● **EXERCISE**
Please take the records that follow and repeat exactly the lines starting with the line with "July 5, 2010 at 9:13 AM (102, 1897)" and going on through the line with "[Open sharing menu] (1168, 312)".

◆ ◆ ◆ ◆

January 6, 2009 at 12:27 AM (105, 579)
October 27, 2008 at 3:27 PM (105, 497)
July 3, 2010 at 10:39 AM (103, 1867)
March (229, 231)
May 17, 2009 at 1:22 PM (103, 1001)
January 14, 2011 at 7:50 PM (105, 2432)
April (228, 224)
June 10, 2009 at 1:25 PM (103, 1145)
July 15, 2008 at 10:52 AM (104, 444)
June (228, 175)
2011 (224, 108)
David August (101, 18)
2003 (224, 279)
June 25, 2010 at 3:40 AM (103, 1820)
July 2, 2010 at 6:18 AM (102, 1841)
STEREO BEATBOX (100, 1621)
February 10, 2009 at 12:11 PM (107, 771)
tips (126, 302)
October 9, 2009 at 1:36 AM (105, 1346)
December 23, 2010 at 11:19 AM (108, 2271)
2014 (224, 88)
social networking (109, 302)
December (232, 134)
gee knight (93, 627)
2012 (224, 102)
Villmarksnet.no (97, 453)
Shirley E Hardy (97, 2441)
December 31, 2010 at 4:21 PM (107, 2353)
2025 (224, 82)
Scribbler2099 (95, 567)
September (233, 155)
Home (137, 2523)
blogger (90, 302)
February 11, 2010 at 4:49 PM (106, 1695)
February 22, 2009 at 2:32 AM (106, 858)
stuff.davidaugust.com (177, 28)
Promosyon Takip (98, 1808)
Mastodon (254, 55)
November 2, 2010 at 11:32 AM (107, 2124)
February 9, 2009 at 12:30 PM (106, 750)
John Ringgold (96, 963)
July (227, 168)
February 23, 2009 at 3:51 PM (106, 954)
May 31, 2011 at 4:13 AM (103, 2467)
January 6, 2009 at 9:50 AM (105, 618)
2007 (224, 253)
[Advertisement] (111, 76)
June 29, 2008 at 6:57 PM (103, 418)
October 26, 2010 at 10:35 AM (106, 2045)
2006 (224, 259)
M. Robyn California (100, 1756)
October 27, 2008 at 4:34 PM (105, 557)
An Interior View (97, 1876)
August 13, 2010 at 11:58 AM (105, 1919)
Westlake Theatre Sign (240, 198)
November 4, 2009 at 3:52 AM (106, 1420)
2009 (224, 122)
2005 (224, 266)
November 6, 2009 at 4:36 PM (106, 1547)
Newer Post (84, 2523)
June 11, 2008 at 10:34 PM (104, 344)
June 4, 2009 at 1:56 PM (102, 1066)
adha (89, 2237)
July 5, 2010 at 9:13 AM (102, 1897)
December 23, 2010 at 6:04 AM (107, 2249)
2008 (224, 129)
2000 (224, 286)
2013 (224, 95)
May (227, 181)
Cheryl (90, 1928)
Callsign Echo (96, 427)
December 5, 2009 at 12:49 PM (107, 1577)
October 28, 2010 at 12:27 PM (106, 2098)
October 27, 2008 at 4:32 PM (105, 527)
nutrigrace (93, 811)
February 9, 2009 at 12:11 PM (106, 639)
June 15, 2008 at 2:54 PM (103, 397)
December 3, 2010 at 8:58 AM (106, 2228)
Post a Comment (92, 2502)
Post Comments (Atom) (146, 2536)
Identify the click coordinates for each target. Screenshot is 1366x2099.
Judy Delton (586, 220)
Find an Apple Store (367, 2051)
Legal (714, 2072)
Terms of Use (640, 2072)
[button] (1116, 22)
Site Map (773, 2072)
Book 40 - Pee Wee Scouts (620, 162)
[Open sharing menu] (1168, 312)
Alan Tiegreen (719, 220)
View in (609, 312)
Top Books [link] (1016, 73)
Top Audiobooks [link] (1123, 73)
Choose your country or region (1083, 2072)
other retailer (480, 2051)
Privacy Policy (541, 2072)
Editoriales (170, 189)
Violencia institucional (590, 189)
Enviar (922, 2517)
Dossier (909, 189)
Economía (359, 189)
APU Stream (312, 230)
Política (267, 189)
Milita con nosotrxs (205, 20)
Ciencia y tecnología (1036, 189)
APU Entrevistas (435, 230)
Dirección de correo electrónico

◆ ◆ ◆ ◆

● **RESPONSE FOR THIS EXERCISE**
July 5, 2010 at 9:13 AM (102, 1897)
December 23, 2010 at 6:04 AM (107, 2249)
2008 (224, 129)
2000 (224, 286)
2013 (224, 95)
May (227, 181)
Cheryl (90, 1928)
Callsign Echo (96, 427)
December 5, 2009 at 12:49 PM (107, 1577)
October 28, 2010 at 12:27 PM (106, 2098)
October 27, 2008 at 4:32 PM (105, 527)
nutrigrace (93, 811)
February 9, 2009 at 12:11 PM (106, 639)
June 15, 2008 at 2:54 PM (103, 397)
December 3, 2010 at 8:58 AM (106, 2228)
Post a Comment (92, 2502)
Post Comments (Atom) (146, 2536)
Identify the click coordinates for each target. Screenshot is 1366x2099.
Judy Delton (586, 220)
Find an Apple Store (367, 2051)
Legal (714, 2072)
Terms of Use (640, 2072)
[button] (1116, 22)
Site Map (773, 2072)
Book 40 - Pee Wee Scouts (620, 162)
[Open sharing menu] (1168, 312)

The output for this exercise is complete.